8. Pads Should Not Be Put In Silkscreen
The manufacturer of the Printed Circuit Board can get extremely annoyed if this general rule is not followed. One should strictly avoid putting the pads into the silkscreen. The solder mask and the silkscreen should be separated by a minimum distance of 0.003 inches. If not, the chances are high that the pan will contain the silkscreen.
When such a situation occurs, the process of soldering becomes automatically difficult. Hence, the Printed Circuit Board layout should always be rechecked, and silkscreen should not contain pads.
9. Pads Should Contain Solder Mask In Between
The Printed Circuit Boards are often completely damaged by the internal short circuits. This happens when the solder bridges are formed well. If the pads do not contain a solder mask between them, then the chances of solder bridges forming is very high.
Hence, it is quite important to know about the solder mask application, especially when the circuit boards with larger size and design is involved.
10. Size & Shape Component Footprints Should Be Correct
Another of the major things that many people overlook during the manufacturing and designing of the Printed Circuit Board is whether or not the Printed Circuit Board designed pads will be actually able to accommodate the components. The BoM or the Bill of Materials should always contain the mention of the components in question.
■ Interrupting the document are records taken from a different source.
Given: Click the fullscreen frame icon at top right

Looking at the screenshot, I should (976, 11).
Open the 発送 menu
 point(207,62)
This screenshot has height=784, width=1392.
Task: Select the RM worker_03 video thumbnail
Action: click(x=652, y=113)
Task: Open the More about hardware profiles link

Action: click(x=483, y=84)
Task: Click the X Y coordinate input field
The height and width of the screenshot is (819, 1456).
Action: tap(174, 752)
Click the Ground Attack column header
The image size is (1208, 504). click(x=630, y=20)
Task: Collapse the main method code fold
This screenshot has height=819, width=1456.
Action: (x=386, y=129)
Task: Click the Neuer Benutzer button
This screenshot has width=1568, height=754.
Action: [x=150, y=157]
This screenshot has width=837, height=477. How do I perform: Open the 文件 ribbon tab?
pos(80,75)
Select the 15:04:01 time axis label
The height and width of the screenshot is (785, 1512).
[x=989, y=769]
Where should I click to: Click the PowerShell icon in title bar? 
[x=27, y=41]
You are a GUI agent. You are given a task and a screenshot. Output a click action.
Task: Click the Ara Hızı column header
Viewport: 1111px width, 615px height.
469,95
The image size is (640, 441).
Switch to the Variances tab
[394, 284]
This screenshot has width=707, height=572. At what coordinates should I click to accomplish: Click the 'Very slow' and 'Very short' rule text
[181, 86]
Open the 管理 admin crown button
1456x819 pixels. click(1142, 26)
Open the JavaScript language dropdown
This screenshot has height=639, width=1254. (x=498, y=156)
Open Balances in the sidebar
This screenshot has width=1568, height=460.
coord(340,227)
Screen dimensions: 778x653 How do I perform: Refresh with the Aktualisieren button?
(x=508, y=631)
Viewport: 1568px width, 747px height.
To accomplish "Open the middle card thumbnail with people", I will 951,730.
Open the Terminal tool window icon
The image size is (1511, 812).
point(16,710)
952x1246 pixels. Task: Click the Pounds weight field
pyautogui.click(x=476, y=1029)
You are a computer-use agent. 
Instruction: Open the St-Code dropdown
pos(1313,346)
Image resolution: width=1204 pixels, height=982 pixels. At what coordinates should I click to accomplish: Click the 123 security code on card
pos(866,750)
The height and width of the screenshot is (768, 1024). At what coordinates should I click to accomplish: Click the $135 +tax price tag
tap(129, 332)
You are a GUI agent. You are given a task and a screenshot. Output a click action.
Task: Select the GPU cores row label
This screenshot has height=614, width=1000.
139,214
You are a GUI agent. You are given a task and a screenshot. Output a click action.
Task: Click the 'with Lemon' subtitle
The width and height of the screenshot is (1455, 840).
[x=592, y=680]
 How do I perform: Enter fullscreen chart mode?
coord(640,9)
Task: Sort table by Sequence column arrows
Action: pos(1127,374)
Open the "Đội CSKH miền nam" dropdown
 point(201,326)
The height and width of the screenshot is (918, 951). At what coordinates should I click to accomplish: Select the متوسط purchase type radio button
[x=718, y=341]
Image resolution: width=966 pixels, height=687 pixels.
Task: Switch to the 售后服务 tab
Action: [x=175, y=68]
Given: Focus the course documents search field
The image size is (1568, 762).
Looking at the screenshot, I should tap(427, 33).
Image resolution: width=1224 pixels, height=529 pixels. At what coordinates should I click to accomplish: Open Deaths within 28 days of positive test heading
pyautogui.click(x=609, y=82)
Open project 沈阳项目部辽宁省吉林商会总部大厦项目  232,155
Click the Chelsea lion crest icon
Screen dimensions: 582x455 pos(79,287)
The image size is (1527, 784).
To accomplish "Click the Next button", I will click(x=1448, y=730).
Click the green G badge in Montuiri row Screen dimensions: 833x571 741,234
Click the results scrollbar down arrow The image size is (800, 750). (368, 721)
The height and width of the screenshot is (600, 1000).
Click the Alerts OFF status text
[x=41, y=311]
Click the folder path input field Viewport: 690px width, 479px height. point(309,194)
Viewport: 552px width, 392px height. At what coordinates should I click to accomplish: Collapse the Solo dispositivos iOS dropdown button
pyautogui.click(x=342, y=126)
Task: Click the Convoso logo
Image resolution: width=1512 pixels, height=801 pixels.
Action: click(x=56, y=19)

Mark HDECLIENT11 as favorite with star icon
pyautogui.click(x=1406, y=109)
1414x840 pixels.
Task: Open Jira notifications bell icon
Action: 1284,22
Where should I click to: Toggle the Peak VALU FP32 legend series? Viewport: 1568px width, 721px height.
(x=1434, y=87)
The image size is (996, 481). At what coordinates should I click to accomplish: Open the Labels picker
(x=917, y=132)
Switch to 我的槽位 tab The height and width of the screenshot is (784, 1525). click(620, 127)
It is to be clearly seen if the required components will be able to fit or not. The fit should be proper. There should not be any cramping, and the location near the edges should be avoided as well. Every minute detail should be checked from top to bottom. In many cases, it has been seen that the component footprints are sized very inaccurately. In such cases, the soldering of the components is not done properly. In very bad cases, the assemblies can even see the components breaking. Therefore, the IPC standards should be maintained while designing the Printed Circuit Board. The layouts of the Printed Circuit Boards should be always checked up, and every minute detail should be considered.
When a manufacturing approach is taken for the design and manufacturing of the Printed Circuit Board, the designs can be mostly free from any kinds of risks. In most cases, if you need a proper Printed Circuit Board, the companies and industries should always be your target. With proper designing, the assembly is very well done. With multiple components to choose from, it is highly probable that there will be at least some kind of errors. Therefore, follow the steps given above to identify and know how to avoid the Printed Circuit Board mistakes.